• Task instructions: Pull out every line in the data below that contains the word "Toggle", and copy each one in full.

• Data for processing:
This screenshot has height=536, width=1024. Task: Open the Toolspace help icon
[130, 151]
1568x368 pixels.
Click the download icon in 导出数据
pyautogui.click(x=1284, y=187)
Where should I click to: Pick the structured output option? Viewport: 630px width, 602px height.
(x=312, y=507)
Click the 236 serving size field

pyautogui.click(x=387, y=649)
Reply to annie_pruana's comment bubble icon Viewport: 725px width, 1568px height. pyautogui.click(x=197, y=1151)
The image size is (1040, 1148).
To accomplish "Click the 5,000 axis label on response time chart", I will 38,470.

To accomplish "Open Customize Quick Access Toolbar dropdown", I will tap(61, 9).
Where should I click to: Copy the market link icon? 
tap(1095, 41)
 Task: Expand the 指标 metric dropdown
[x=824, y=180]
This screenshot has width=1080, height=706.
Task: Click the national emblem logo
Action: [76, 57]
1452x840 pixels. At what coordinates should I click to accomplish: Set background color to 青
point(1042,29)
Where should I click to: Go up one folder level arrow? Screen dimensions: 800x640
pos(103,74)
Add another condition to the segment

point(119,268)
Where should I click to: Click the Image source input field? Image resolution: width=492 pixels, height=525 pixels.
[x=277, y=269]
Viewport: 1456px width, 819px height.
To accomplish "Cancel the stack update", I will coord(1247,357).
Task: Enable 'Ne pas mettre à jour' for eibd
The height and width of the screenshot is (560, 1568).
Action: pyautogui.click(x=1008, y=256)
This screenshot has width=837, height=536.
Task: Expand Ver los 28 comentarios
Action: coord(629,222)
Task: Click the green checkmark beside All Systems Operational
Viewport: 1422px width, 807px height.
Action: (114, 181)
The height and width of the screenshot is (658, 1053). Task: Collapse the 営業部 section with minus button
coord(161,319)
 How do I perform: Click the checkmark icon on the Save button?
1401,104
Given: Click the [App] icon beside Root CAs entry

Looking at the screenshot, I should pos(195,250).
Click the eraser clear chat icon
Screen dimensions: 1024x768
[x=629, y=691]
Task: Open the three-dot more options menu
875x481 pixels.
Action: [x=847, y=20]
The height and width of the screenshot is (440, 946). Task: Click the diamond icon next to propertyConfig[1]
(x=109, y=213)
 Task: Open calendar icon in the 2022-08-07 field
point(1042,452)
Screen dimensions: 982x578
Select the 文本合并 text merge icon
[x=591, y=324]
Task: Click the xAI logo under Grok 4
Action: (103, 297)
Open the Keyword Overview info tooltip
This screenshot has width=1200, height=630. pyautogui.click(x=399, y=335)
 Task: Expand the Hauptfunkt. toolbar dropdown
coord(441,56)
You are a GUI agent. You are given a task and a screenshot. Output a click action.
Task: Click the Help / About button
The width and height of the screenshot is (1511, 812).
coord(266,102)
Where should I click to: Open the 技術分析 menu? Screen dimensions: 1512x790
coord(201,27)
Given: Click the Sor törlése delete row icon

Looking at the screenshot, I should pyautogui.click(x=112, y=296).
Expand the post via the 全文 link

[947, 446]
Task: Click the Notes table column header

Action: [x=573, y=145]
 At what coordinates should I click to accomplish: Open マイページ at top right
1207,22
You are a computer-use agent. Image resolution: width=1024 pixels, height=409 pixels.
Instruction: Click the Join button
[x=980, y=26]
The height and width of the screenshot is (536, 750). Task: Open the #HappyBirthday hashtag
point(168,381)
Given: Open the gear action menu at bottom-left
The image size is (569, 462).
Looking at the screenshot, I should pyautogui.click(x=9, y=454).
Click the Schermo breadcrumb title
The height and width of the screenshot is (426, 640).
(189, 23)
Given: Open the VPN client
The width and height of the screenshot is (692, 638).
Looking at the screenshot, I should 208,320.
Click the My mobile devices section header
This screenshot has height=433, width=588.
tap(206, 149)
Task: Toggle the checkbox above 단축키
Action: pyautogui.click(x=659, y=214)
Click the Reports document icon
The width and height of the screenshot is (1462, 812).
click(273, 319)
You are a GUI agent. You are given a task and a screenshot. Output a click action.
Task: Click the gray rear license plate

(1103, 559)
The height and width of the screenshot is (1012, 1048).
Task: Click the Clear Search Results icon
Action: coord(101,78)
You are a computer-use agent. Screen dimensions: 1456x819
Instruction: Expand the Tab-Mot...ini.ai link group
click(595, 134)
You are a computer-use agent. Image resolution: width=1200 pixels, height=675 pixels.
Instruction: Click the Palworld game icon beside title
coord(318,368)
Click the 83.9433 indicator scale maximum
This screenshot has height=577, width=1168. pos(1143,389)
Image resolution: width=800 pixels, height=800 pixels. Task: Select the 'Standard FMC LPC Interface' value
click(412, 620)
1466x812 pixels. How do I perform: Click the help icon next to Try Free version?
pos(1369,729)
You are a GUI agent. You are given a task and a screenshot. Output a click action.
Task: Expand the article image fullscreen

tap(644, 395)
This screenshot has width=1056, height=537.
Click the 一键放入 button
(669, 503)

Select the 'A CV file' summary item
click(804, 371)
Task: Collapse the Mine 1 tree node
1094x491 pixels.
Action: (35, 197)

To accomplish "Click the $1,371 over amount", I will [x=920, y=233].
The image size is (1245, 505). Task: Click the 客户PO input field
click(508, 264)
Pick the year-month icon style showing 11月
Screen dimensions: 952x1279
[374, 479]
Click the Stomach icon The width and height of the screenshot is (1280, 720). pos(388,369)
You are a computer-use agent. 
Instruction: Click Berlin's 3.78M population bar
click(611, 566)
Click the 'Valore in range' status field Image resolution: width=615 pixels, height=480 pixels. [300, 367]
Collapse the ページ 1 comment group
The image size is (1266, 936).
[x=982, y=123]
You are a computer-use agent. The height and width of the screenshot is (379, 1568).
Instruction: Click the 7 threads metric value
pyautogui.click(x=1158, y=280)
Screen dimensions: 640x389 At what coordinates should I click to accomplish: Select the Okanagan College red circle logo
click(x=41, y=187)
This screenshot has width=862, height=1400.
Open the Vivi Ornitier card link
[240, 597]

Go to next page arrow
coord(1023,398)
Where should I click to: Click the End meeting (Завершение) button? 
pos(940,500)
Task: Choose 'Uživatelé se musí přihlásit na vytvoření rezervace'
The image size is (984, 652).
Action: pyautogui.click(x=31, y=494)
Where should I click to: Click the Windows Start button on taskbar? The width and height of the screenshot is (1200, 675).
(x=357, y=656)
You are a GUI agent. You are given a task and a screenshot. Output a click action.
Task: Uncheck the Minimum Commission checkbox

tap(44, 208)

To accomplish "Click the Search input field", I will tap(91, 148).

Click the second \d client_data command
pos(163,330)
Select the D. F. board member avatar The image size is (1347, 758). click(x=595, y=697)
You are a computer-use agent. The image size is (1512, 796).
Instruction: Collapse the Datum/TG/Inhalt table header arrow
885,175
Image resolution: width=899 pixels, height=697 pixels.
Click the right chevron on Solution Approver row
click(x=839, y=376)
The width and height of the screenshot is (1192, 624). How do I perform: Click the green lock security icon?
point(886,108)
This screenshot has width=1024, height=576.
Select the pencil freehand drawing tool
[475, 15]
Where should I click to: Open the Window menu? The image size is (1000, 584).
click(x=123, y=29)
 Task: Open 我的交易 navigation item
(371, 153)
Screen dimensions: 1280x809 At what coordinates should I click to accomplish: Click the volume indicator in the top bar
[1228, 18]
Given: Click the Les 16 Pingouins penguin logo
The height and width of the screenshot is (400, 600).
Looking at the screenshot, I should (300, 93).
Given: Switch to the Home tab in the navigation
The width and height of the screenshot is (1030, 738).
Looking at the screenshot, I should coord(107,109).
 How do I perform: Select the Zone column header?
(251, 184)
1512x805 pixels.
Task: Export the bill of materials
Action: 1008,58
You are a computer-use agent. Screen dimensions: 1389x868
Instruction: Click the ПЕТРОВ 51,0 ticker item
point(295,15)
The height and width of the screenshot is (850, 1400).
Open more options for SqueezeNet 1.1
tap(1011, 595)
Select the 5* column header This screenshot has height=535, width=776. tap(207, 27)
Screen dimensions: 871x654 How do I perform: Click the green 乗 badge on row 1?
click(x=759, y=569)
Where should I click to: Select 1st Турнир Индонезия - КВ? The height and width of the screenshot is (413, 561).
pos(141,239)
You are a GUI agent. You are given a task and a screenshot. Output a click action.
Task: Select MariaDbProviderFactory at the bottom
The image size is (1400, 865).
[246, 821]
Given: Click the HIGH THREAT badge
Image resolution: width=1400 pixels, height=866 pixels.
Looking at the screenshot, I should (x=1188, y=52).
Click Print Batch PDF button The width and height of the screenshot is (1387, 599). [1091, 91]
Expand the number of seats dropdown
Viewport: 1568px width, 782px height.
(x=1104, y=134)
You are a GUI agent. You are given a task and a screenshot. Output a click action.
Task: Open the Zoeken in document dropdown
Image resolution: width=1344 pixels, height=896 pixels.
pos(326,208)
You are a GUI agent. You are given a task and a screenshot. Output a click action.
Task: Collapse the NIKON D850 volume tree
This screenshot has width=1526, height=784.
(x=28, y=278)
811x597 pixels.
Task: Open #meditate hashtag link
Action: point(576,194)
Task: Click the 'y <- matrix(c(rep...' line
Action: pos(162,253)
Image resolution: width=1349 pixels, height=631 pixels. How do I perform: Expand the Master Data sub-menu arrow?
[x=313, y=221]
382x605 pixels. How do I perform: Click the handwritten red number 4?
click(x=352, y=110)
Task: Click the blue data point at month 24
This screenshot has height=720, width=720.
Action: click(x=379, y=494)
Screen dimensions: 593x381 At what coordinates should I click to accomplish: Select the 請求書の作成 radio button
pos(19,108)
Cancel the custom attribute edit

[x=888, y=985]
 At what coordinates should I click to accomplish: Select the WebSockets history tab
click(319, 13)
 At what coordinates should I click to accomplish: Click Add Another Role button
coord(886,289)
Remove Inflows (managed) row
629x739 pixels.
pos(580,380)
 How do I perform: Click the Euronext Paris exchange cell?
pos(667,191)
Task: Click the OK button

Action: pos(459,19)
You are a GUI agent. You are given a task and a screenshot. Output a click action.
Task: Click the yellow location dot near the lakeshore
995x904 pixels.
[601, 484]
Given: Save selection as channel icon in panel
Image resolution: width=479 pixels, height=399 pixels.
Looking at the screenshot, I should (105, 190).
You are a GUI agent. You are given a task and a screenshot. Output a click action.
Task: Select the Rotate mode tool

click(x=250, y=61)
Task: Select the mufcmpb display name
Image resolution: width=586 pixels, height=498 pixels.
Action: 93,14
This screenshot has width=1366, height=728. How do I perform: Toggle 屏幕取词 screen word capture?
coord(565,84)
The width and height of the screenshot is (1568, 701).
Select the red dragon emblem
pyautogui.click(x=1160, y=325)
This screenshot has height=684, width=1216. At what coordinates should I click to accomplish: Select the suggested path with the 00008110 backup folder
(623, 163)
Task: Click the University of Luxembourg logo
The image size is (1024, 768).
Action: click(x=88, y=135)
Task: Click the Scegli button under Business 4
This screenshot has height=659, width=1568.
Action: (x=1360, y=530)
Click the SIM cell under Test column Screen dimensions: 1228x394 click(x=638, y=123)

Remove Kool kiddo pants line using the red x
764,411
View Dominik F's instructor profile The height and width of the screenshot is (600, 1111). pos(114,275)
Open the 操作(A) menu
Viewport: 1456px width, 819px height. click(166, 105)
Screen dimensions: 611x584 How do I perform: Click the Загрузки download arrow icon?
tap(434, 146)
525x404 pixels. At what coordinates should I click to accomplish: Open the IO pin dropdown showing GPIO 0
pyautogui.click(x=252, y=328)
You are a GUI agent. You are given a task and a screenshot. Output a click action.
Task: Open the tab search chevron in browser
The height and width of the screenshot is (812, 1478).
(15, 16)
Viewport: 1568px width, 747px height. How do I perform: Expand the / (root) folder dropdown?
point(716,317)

• Exercise response:
Task: Toggle the checkbox above 단축키
This screenshot has width=1366, height=728. How do I perform: Toggle 屏幕取词 screen word capture?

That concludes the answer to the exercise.